Set-top box technology in Europe

Digital satellite receivers have brought broadcast-quality TV into the homes of many Europeans. The DVB transmission format that is used in Europe is generally based on MPEG-2 and allows data rates as high as 15 Mbits/s, while most of the set-top boxes (STBs) use OpenTV as the operating system.

The majority of users receive their favorite channels via satellite dish, but, in Germany especially, you also will find a cable service for digital channels. In the UK, DVB-T (terrestrial) is common and allows easy digital reception with a simple indoor or outdoor antenna, without introducing the usual multipath and bad signal problems. Most of the other European countries and associated industries also want to establish this DVB-T service as soon as possible because they see great opportunities for running ads in trains, cars or any other means of mobile reception.

Slow growth

So far, however, progress has been slow, and the reason for this can be seen if we look at how the STB business has developed. A good example is Germany's pay TV provider Premiere, which had a major impact on STB technology for a long time. Pay TV started in Germany with an analog descrambler from Premiere for one channel. Leo Kirch, the media mogul behind Premiere, eventually ordered 1 million STBs, known in Germany and in some other countries as the D-BOX 1, from Nokia.

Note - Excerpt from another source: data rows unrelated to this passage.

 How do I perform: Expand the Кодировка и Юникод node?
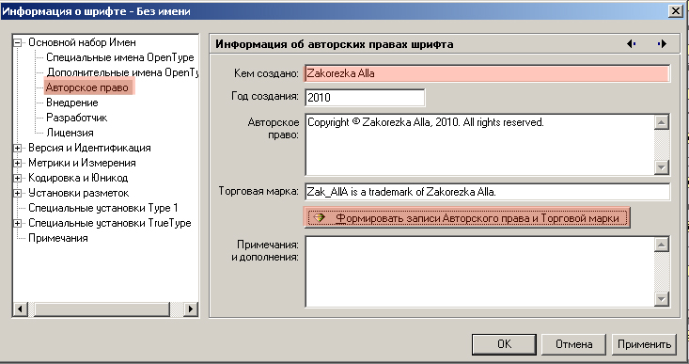(18, 178)
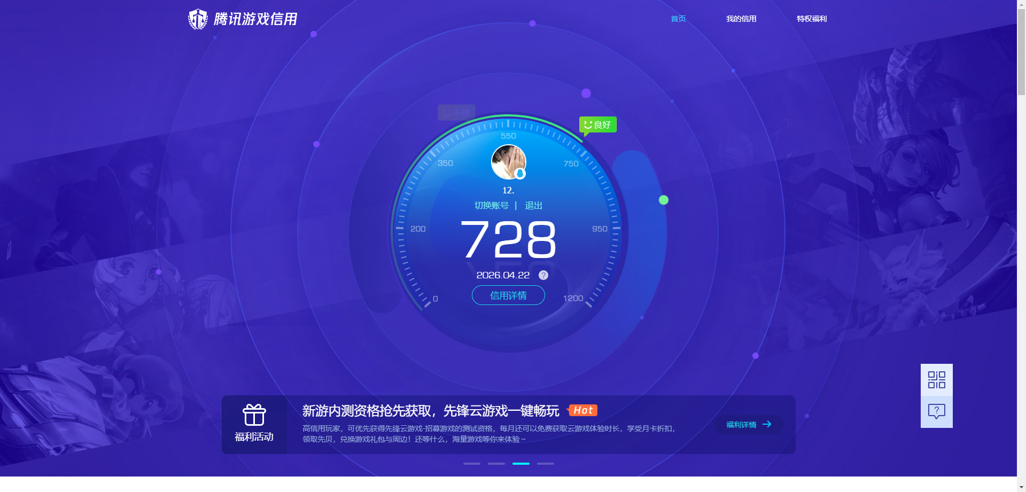Open the help feedback icon below the QR code
This screenshot has height=492, width=1026.
pyautogui.click(x=936, y=411)
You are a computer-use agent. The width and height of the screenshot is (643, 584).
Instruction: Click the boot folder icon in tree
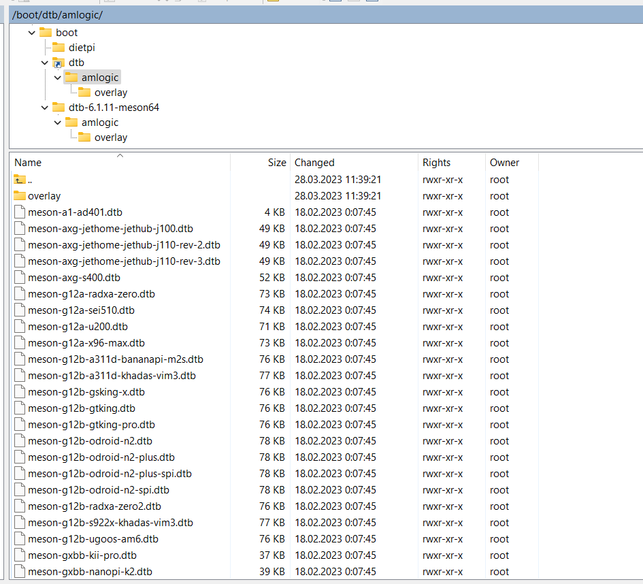tap(46, 33)
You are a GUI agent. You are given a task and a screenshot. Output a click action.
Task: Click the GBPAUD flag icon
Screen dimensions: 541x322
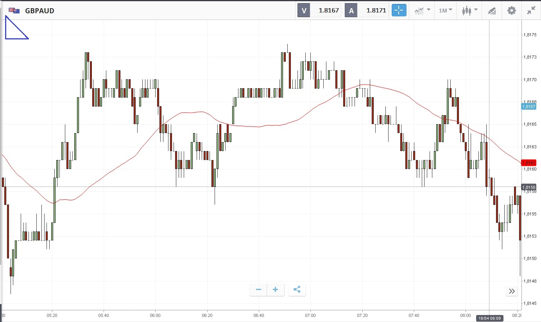[x=14, y=11]
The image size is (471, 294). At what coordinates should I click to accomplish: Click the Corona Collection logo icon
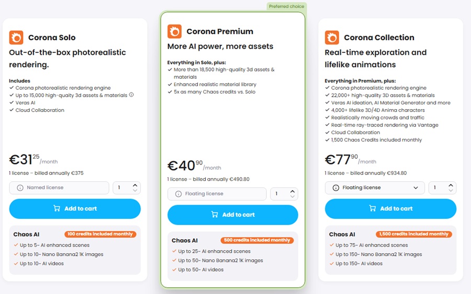pyautogui.click(x=332, y=38)
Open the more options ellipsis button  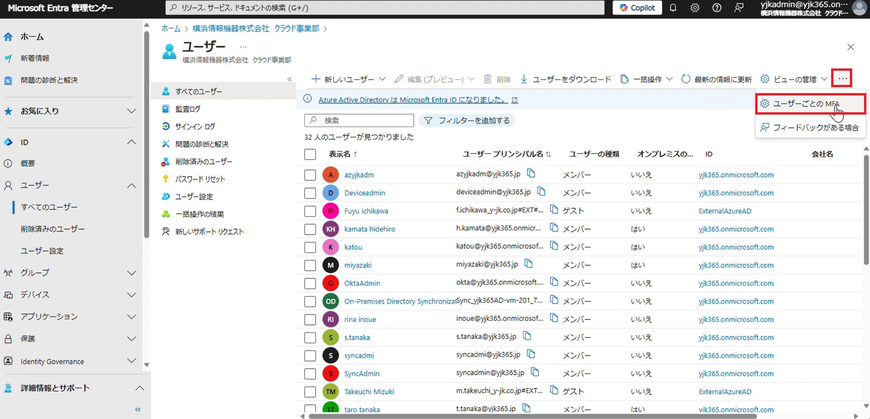842,79
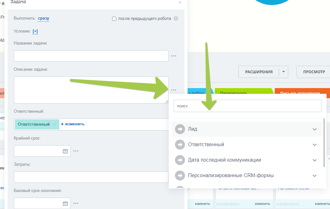Click arrow icon beside Дата последней коммуникации
Screen dimensions: 330x209
(180, 160)
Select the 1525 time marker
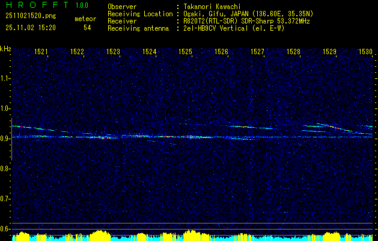The height and width of the screenshot is (241, 378). [x=186, y=52]
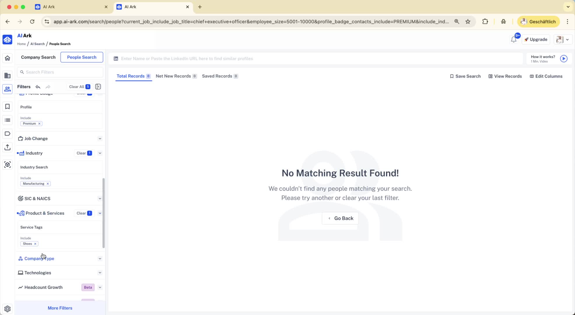575x315 pixels.
Task: Open the saved bookmark icon in sidebar
Action: (7, 107)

From the outset, it had a modem for some smarter pay TV services, but in practice this was never used. Using the C-Cube chip-set for MPEG-2 decoding and Irdeto encryption, these boxes were available for satellite and cable services, but they could only be rented. At the time, there was nothing else available, so digital TV was restricted solely to Premiere subscribers. Because the box had the Irdeto hardware built-in and Kirch would not reveal the code for his Premiere encryption, third parties could not become involved. Therefore, there was little point in the industry offering alternative digital satellite receivers.

The fact that there were no receivers on the market held the whole DVB project in Germany back for a long time. More recently, however, some new receivers have been launched, primarily due to demand by the many millions of foreigners living and working in Germany. They want to watch their native TV programming that is digitally broadcast and encrypted with schemes such as Seca or Viaccess.

These new receivers have one or two slots for PCMCIA cards that allow flexible setup for different types of encryption. There also are now more channels available on digital satellite than on any other service, and the fact that users have noticed a major improvement in the image quality of a digital receiver over an analog cable or satellite signal has changed the market drastically.

The Premiere D-BOX 1 lacked certain features and was eventually superseded by the D-BOX 2, but most users are unhappy with the latter because it has the operating speed of an old IBM 286 computer.

Then finally, after last year's IFA — an exhibition for consumer audio and video technology — Kirch announced that he would allow third-party access to his service using the new Multimedia Home Platform (MHP) standard, which was initiated by bigger fish such as Panasonic, Philips, Sony and others. MHP should at last pave the way for a multimedia terminal that allows both television viewing and access to the Internet. Although many companies already had tried to offer a PC-based solution for such a box, without the support of Premiere and access to its more than a million customers, they stood no chance. After all, who wants to operate two STBs, one for pay TV and the other for everything else?

A time for change

While the average customer still has a 23-inch TV, is connected to the cable service, is still happy with his picture and is not interested in any smart STB, things are slowly changing, thanks to the introduction of plasma screens and home theater projectors. These displays look much better with a digital feed than an analog signal.

For as long as TV has been broadcast, the home user was restricted to a composite video signal. With MPEG-2, that has changed. Now you can have composite, Y/C and RGBS/Y, Cr, Cb signals in broadcast quality. Most users, and the average dealer, do not really understand what is going on and are getting quite confused over these many different formats.

In the USA, there are simply three connectors — labeled Y, Cr and Cb — that can be clearly differentiated from other connectors. In Europe, however, the Scart connector can carry all of the various signals and must be programmed to the correct format. This bottleneck results in the user sticking to composite for the sake of convenience and, therefore, not taking advantage of the full potential of the digital transmission.

Because many countries share the same DVB standard, some Asian companies, such as Humax or Hyundai, have started to offer boxes in Europe. These boxes are based on very modern hardware and provide the appropriate processing power, so no separate hardware for decryption is necessary.

But such developments have caused a major problem for the service provider. The fact that these boxes are driven only by software, even for the decryption process, allows hackers to monitor the satellite feeds and extract the necessary codes to program access cards for free reception of almost any pay TV service available in Europe.

There is a wild estimate that there are hundreds of thousands of non-paying “black watchers” in Germany and roughly a million all over Europe. Thanks to the Internet, a change in access code lasts only a few hours before the hacked version becomes available again. Premiere, for example, still has not made a profit in 10 years of operation, which brings the whole pay TV-without-commercials business into question.

Uwe Sperling is a partner of Vigatec, a Germany-based manufacturer of HDTV/SDTV up-converters.